## Your assignment
Verbatim repeat, images excluded. Give each entry again as written.

## Material provided
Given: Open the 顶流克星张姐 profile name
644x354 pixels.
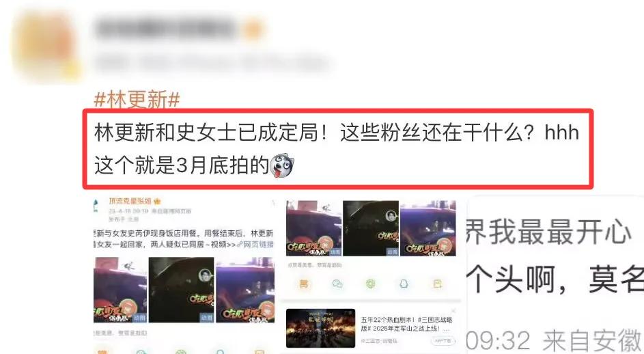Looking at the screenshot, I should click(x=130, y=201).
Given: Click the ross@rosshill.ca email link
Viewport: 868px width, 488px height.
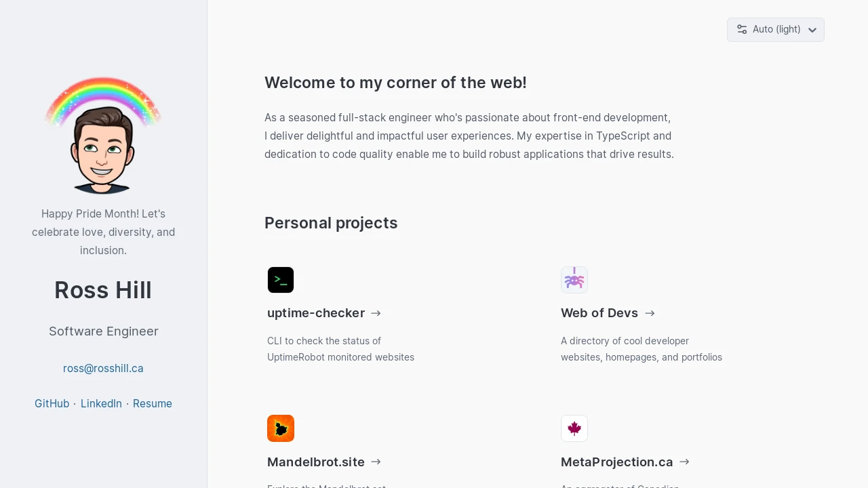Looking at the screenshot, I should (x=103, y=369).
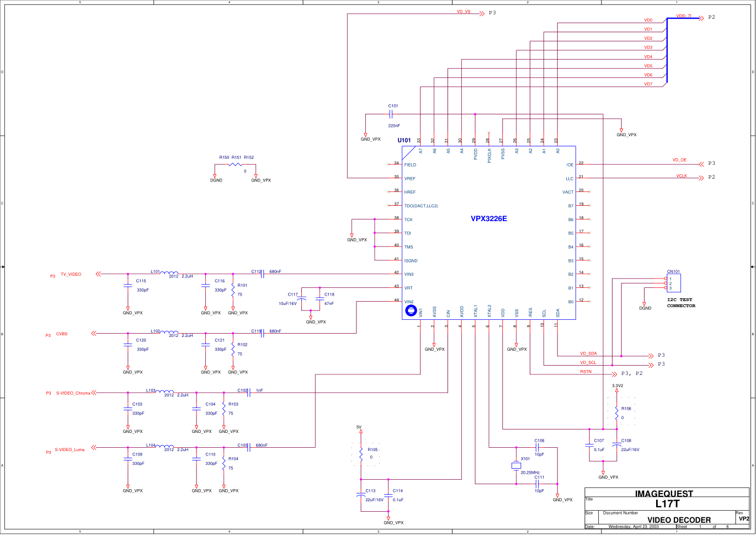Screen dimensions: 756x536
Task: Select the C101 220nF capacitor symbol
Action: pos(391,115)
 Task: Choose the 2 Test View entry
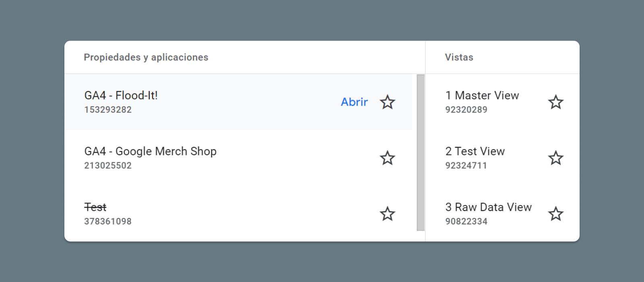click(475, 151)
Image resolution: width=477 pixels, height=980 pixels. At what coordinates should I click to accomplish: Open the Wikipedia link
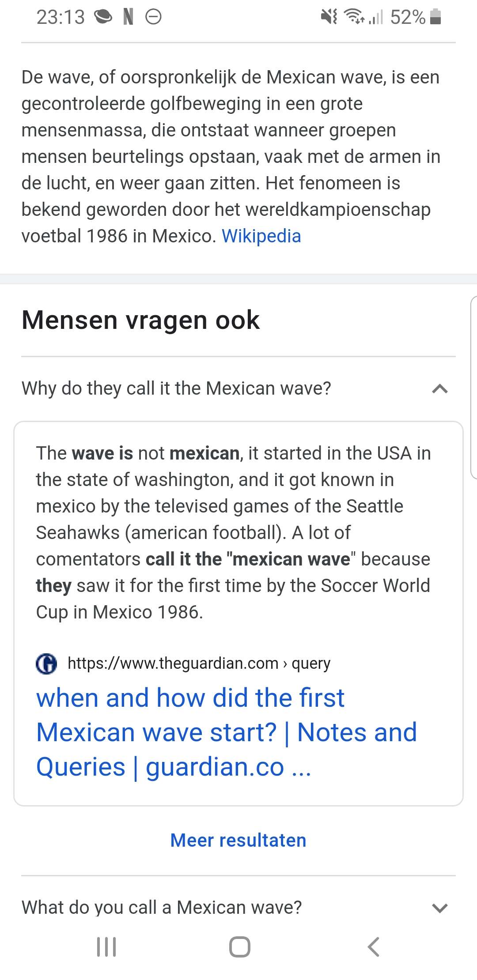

## Response box
Given: Open the 顶流克星张姐 profile name
644x354 pixels.
Looking at the screenshot, I should click(x=130, y=201).
Given: Click the ross@rosshill.ca email link
Viewport: 868px width, 488px height.
Looking at the screenshot, I should (x=103, y=369).
Screen dimensions: 756x536
Task: Select the C101 220nF capacitor symbol
Action: pos(391,115)
 Task: Choose the 2 Test View entry
click(475, 151)
Image resolution: width=477 pixels, height=980 pixels. At what coordinates should I click to accomplish: Open the Wikipedia link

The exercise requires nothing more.